Exactly as written, output each of the entries below.

[Collected data entries]
*-*-*

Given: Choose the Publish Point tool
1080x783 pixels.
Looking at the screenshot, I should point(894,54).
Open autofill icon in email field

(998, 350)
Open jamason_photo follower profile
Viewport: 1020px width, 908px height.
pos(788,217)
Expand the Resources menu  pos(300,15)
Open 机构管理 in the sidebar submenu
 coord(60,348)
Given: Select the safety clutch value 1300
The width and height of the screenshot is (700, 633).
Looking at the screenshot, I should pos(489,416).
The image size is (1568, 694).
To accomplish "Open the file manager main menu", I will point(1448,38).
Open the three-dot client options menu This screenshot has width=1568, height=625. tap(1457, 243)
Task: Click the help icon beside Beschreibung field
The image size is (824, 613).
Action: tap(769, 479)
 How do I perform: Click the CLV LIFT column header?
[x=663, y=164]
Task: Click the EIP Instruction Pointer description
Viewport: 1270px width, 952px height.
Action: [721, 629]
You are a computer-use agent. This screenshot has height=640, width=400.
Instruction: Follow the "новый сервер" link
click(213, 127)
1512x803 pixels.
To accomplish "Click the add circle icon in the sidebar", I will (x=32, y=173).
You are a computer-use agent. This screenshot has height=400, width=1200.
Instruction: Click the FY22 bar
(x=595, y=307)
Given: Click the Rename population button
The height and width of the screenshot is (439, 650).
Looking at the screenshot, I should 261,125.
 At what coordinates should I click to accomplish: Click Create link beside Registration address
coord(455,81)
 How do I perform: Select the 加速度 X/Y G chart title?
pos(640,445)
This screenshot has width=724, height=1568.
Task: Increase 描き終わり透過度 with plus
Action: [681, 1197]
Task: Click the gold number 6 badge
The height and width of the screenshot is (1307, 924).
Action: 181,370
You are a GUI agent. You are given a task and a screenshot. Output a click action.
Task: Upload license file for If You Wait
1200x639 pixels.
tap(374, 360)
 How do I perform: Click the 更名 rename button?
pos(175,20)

*-*-*

_Your response_.
Given: Choose the Publish Point tool
1080x783 pixels.
Looking at the screenshot, I should point(894,54).
Open autofill icon in email field

(998, 350)
Open jamason_photo follower profile
Viewport: 1020px width, 908px height.
pos(788,217)
Expand the Resources menu  pos(300,15)
Open 机构管理 in the sidebar submenu
 coord(60,348)
Given: Select the safety clutch value 1300
The width and height of the screenshot is (700, 633).
Looking at the screenshot, I should pos(489,416).
The image size is (1568, 694).
To accomplish "Open the file manager main menu", I will point(1448,38).
Open the three-dot client options menu This screenshot has width=1568, height=625. tap(1457, 243)
Task: Click the help icon beside Beschreibung field
The image size is (824, 613).
Action: tap(769, 479)
 How do I perform: Click the CLV LIFT column header?
[x=663, y=164]
Task: Click the EIP Instruction Pointer description
Viewport: 1270px width, 952px height.
Action: [721, 629]
You are a computer-use agent. This screenshot has height=640, width=400.
Instruction: Follow the "новый сервер" link
click(213, 127)
1512x803 pixels.
To accomplish "Click the add circle icon in the sidebar", I will (x=32, y=173).
You are a computer-use agent. This screenshot has height=400, width=1200.
Instruction: Click the FY22 bar
(x=595, y=307)
Given: Click the Rename population button
The height and width of the screenshot is (439, 650).
Looking at the screenshot, I should 261,125.
 At what coordinates should I click to accomplish: Click Create link beside Registration address
coord(455,81)
 How do I perform: Select the 加速度 X/Y G chart title?
pos(640,445)
This screenshot has width=724, height=1568.
Task: Increase 描き終わり透過度 with plus
Action: [681, 1197]
Task: Click the gold number 6 badge
The height and width of the screenshot is (1307, 924).
Action: 181,370
You are a GUI agent. You are given a task and a screenshot. Output a click action.
Task: Upload license file for If You Wait
1200x639 pixels.
tap(374, 360)
 How do I perform: Click the 更名 rename button?
pos(175,20)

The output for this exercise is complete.